Turkish Foreign Minister Mevlut Cavusoglu (R) and U.S. Secretary of State Rex Tillerson, in Ankara, Turkey, on Thursday. (AP Photo/Lefteris Pitarakis)

Secretary of State Rex Tillerson traveled to Turkey on Thursday hoping to preserve the Trump Administration’s cordial relationship with President Recep Tayyip Erdogan despite deep policy disagreements that threaten to drive the allies apart.

But flashes of tension during the visit left doubts about whether Tillerson had succeeded and raised new questions about the future of the U.S. relationship with the NATO ally and partner in the broader fight against the Islamic State terrorist group.

Even before Tillerson landed, Turkish officials this week leaked a damaging rumor about the U.S. Consulate in Istanbul to the local press that seemed timed to put pressure on the secretary’s visit. And at a joint news conference on Thursday with Mevlut Cavusoglu, Turkey’s foreign minister, Tillerson listened as his counterpart recited a litany of Turkish complaints, including annoyance with an American plan to support Kurdish fighters in Syria. Turkey says the fighters are part of a terrorist organization.

Tillerson said his discussions in Turkey, which included a two-hour meeting with Erdogan, had been “frank.”

“These are not easy decisions,” he said, referring to the debates with Turkey over the battle plans for Syria. “They are difficult choices that need to be made.”

Erdogan has pinned lofty hopes on his relationship with President Trump, betting that the new president would be a more sympathetic partner than his predecessor. Turkey’s frustrations with President Barack Obama had stemmed from anger at a U.S. plan to support a Kurdish-Arab force in Syria for an assault on Raqqa, the de facto capital of the Islamic State terrorists.

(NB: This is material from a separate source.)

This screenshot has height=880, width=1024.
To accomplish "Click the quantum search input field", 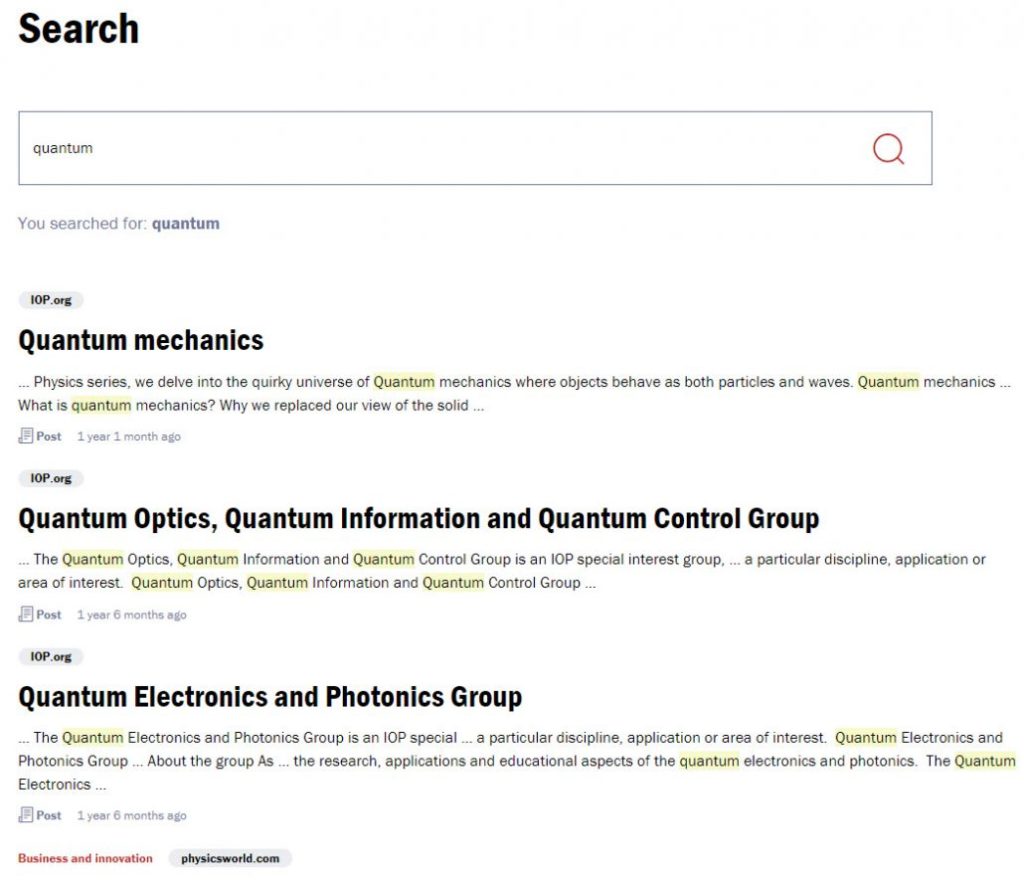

Turkey is concerned that the plan could strengthen Syrian Kurdish fighters it regards as an extension of the Kurdistan Workers’ Party, an outlawed Kurdish separatist group in Turkey.

Another sore spot is Washington’s failure to extradite Fethullah Gulen, a Turkish cleric living in exile in Pennsylvania. Turkey has accused Gulen of spearheading a failed coup against Erdogan’s government last summer. American officials have said the evidence provided by Turkey so far is insufficient to make a legal case for extradition.

But Mr. Trump, who spoke in glowing terms about Erdogan during the U.S. presidential campaign, has shown no sign of deviating from Obama-era policies that had so angered Turkey, including a reliance on the Syrian Kurdish force, known as the YPG. In the months since Trump took office, the United States and Turkey have managed to avoid any open confrontation over their differences, with Turkish officials repeatedly showing optimism that the relationship could only improve.

Something may have changed this week, however.

On Wednesday, Turkish media reported that the U.S. Consulate in Istanbul had telephoned one of the top suspects in last summer’s failed military coup – an incendiary allegation ahead of Tillerson’s visit. The U.S. Embassy in Ankara quickly issued a statement confirming the phone call, on July 21. But the embassy said the call was “far from suspicious,” saying it was made to inform the suspect, Adil Oksuz, that his U.S. visa had been revoked at the behest of Turkish authorities.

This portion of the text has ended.